4) Le Konza Technology City, un centre de logiciels de 14,5 milliards de dollars est à construire à l'extérieur de Nairobi, au Kenya. Le gouvernement l'appelle «où commence la savane africaine» .
5) Un projet de développement urbain de 0,5 milliard de dollars dans la vallée du Bouregreg, Maroc est lancé depuis 2013. La zone reliera Rabat et Salé, deux des plus dynamiques villes du royaume. Actuellement les deux villes sont divisées par la vallée.
6) Une voie ferrée côtière de Lagos (Capitale du Nigéria) à Calabar (ville au sud-est du Nigeria) s'étendra sur 1270 kilomètres. La Chine et le Nigeria ont signé le contrat de réalisation de ce chemin de fer pour un montant de 11 milliards de dollars et une ouverture pour 2018.
7) Un barrage de la Grande Renaissance éthiopienne fournira l'énergie hydroélectrique à l'Ethiopie et aux pays voisins qui délocalisera près de 20 000 personnes sera réalisé avec un coût de 4,8 milliards de dollars.
8) La construction du barrage du Grand Inga au République démocratique du Congo est lancée. Avec une production moyenne de 39 000 MW par an, il deviendra le plus gros générateur d'énergie au monde. Son coût total de développement est estimé à 100 milliards de dollars. Les développeurs s'attendent à terminer le projet d'ici 2025.
9) Une station solaire produisant environ 180 Gigawatts-heures par an et capable d'alimenter 80 mille foyers est inaugurée en 2014 en Afrique du Sud (notre loi sur les énergies renouvelables n’a été approuvée qu’en mai 2015). C'est le plus grand projet d'énergie solaire du continent.

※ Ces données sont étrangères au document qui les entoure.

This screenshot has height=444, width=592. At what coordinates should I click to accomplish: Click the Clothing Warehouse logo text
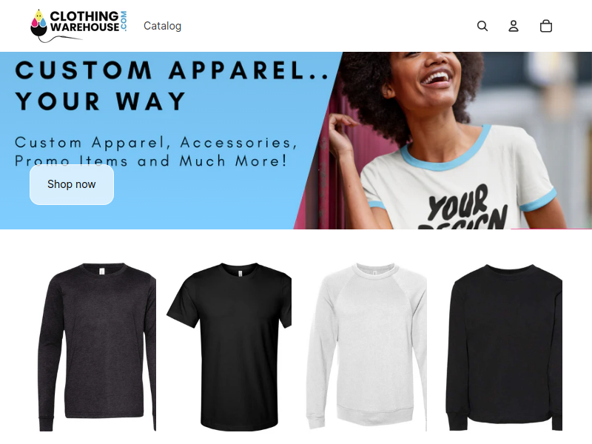click(84, 21)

10) Le plus grand producteur de ciment en Afrique, Dangote Cement, a signé des contrats d'une valeur de 4,3 milliards de dollars en 2015 avec une entreprise d'ingénierie chinoise pour augmenter sa capacité à 100 millions de tonnes d'ici 2020 (dans 15 pays du continent).

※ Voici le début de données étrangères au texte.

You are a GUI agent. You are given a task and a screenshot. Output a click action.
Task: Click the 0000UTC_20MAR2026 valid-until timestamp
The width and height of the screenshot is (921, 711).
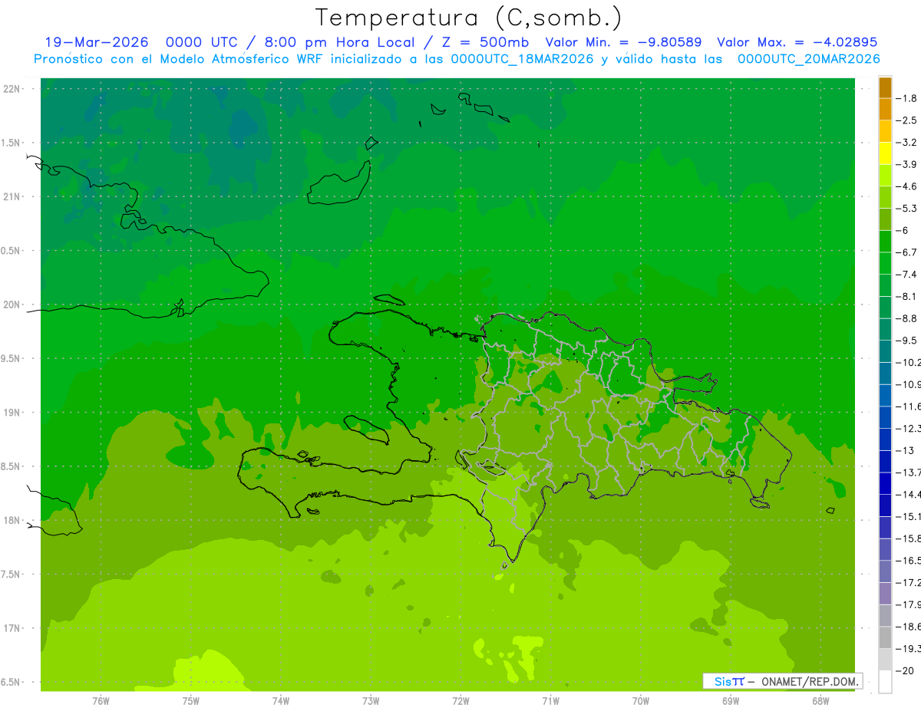808,59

Au stade où nous en sommes, des inquiétudes pour faire aboutir les projets d’investissement (Tunisia 2020) sont partagées par tous. Déjà dans le pipe et depuis la période 2006-2009, des projets ne sont évoqués que pour le confort des longues listes : Port Enfidha, Tunis Economic City à Enfidha, Sport City Boukhater, Lac Sud Sama Dubai, Aéroport Borj Amri, Oléoduc et dépôt Skhira-Sahel, Raffinerie de pétrole à la Skhira, …). D’autres projets, ont été tout simplement étouffés (Tabarka millenium, Tour du Lac, Ville du Savoir à Sfax, Centre de thérapie thermale Khbayet à Gabès, Sousse Downtown, …). Le cadre légal et le contexte social paraissent encore non favorables aux nouveaux arrivants ainsi qu'à ceux qui sont déjà sur place et naviguent désormais à vue.